Screen grounding examples:
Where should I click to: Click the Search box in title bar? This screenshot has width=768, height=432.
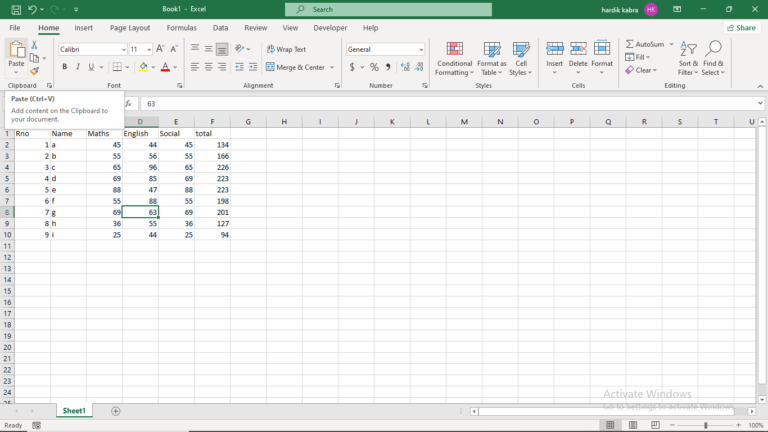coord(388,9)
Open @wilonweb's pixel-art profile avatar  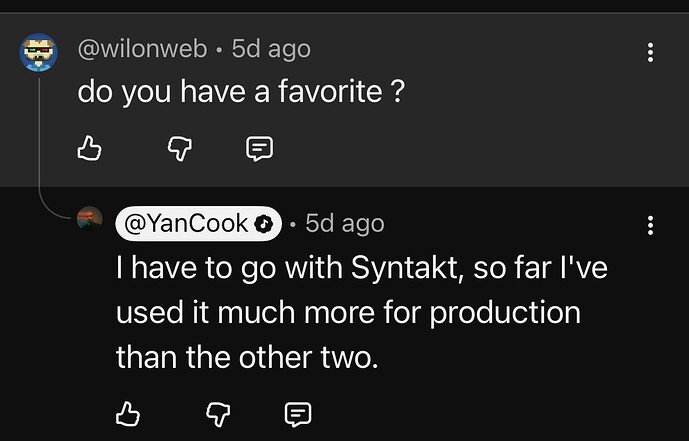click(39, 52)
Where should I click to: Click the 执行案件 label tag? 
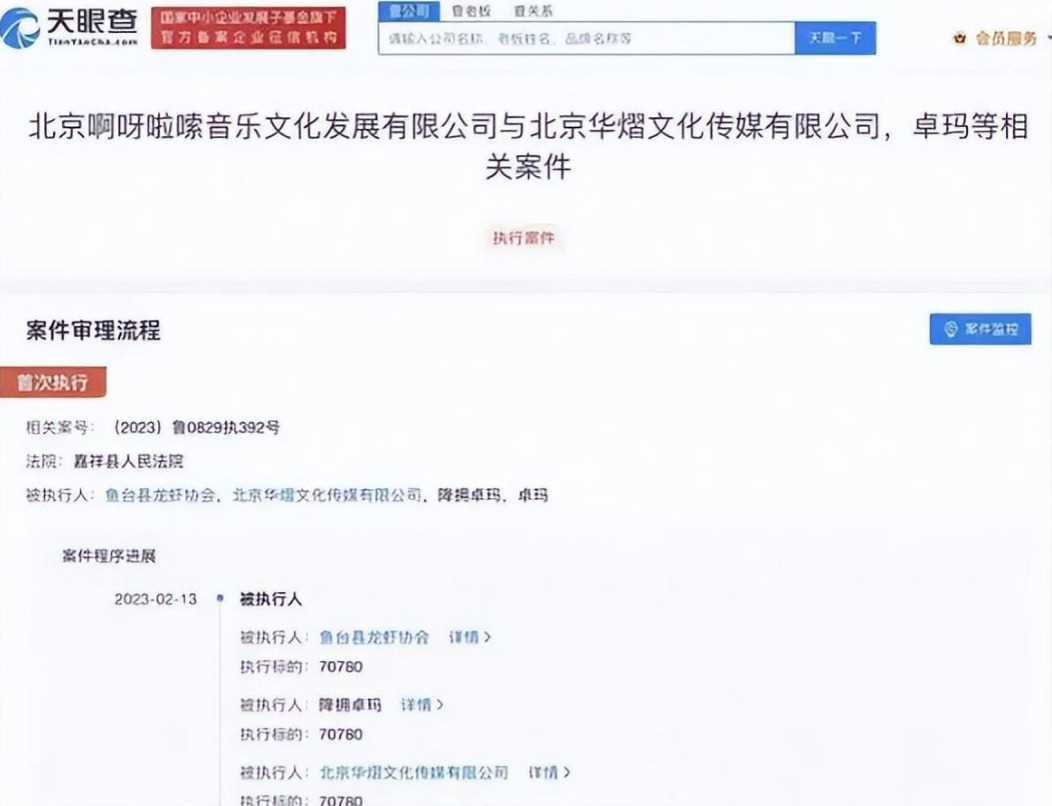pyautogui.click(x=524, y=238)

What the task asks ▸ Tally the lines in the material above that contain the string "should", treating uppercase and lowercase as different. Reply with the number only.

Full response ▸ 2